───── DATA IN THIS EXERCISE

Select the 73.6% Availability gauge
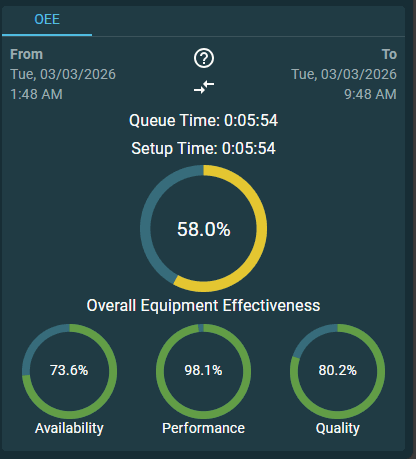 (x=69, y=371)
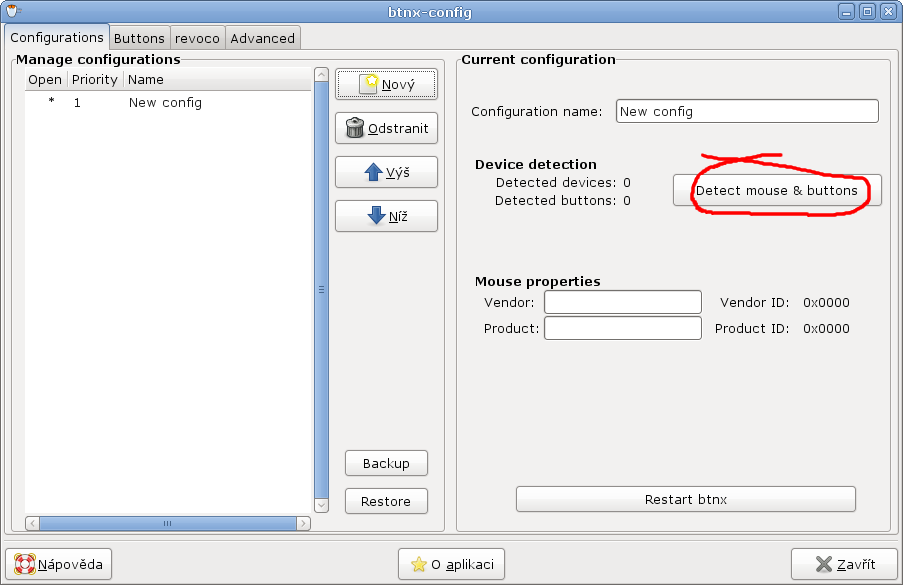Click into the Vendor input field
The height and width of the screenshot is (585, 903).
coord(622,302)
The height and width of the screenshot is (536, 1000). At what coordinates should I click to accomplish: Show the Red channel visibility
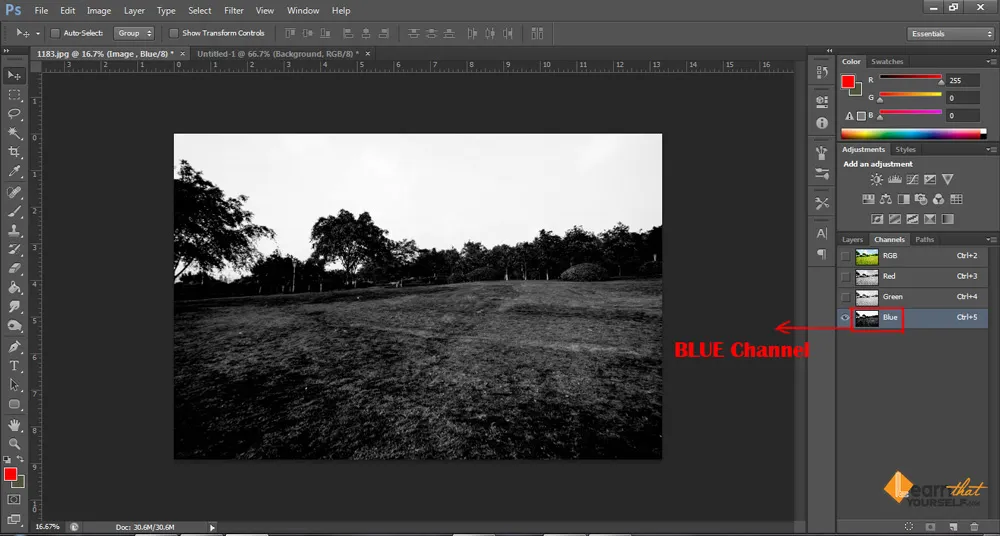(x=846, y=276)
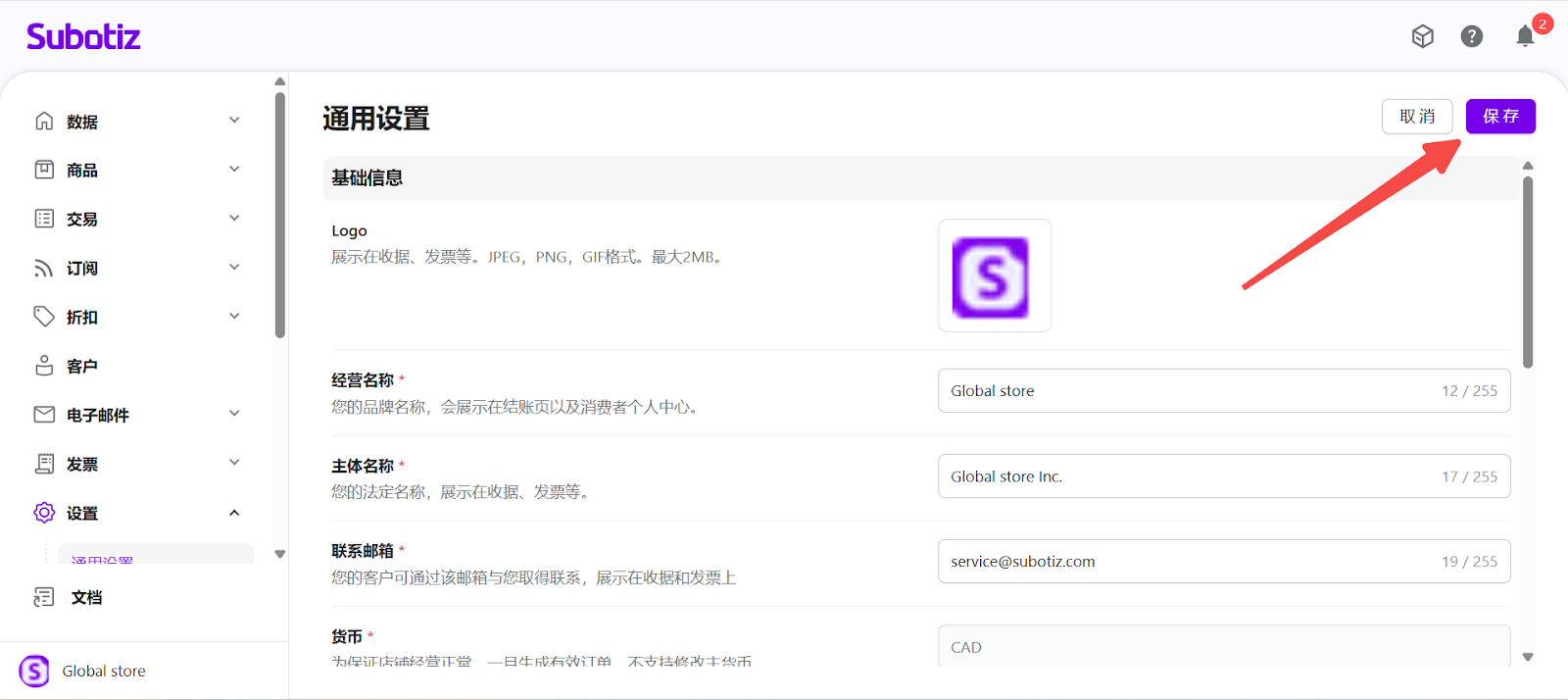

──────────

__DIRECTIONS FOR THIS TASK__. Please rewrite the lines above with "Select" replaced by "Choose" and nothing else altered. Omit the pictures from your answer.

__WORKED ANSWER__.
Choose the 73.6% Availability gauge
 (x=69, y=371)
Click into the Vendor input field
The height and width of the screenshot is (585, 903).
coord(622,302)
The height and width of the screenshot is (536, 1000). At what coordinates should I click to accomplish: Show the Red channel visibility
(x=846, y=276)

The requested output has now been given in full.